As an example, Spiegelman said that although cervical cancer is now uncommon in North America and Western Europe due to the widespread implementation of evidence-based interventions for screening and treating those with abnormalities before they develop cancer, it remains the first or second leading cause of cancer deaths among women in low- and middle-income countries, such as Mexico and India. Similar disparities exist with HIV/AIDS and maternal mortality.

“People think that many public health problems are concentrated in low- and middle-income countries,” Spiegelman said. “But actually, a substantial proportion of American adults with hypertension have uncontrolled hypertension, including right here in Connecticut. We frequently fail to screen patients for hypertension when they come in. And similarly with diabetes.”

Hypertension is the major cause of heart disease and stroke, but treatment with medications to lower blood pressure are highly effective at preventing these complications. “Many people do not understand that they have to keep taking the medicine or their blood pressure will go back up, and then they will have the same risks. Providers and health organizations often do not have systems in place to ensure long-term patient adherence to these medications.” Spiegelman explained.

In addition to medication adherence, other evidence-based practices to prevent and control hypertension include ensuring tests are properly and regularly performed and that the results are accurately interpreted and communicated to patients.

“There isn’t a single magic bullet that will all of a sudden have everyone in the world with hypertension on anti-hypertension medication, or that will prevent people from getting it in the first place,” Spiegelman said. “Complex, multi-component intervention packages simultaneously focused on the health system, providers, patients, and their social networks are needed. This is the complexity and the excitement of implementation science.”

Building on the MPH curriculum

The Implementation Science Track, which launched in the fall of 2024 with 13 MPH students, builds on the Master of Public Health (MPH) core curriculum. In addition, YSPH also offers an implementation science pathway within the Department of Biostatistics for Master of Science in Public Health and PhD students, which is different from the new MPH track, Davis explained. “One of our goals is to let students know that implementation science methods are not only relevant for biostatisticians,” he added.

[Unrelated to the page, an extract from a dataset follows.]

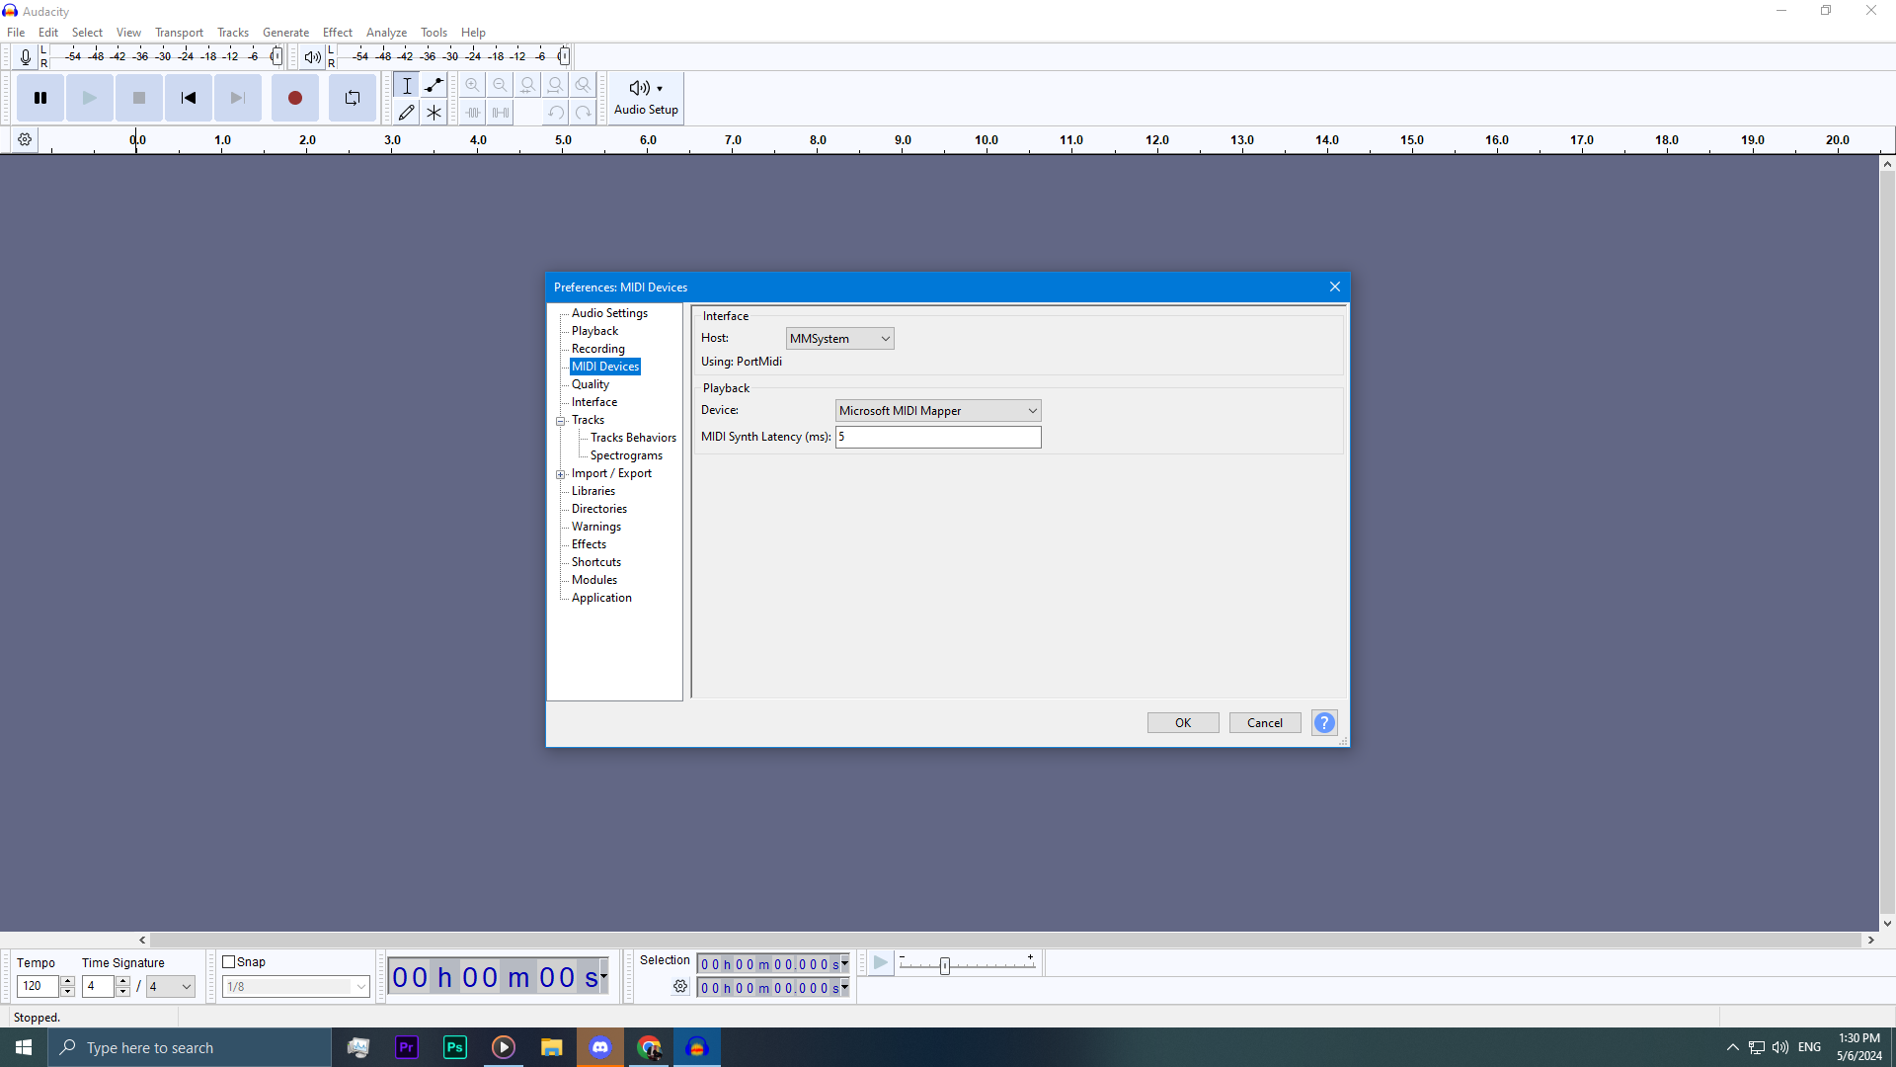Open the Generate menu
This screenshot has width=1896, height=1067.
285,33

“This new MPH implementation science track provides a great home for students who care about health equity and want to make the world a better place by reducing disparities, and who have the interest and inclinations to acquire rigorous technical skills to make this happen,” Spiegelman said.

After they graduate, students will be equipped to work at local, state, and national health agencies. “What we’re trying to do is impart these rigorous skills as well as experience and reinforcement to students, so when they graduate, they can be ambassadors for implementation science and make the difference they want to make,” she added.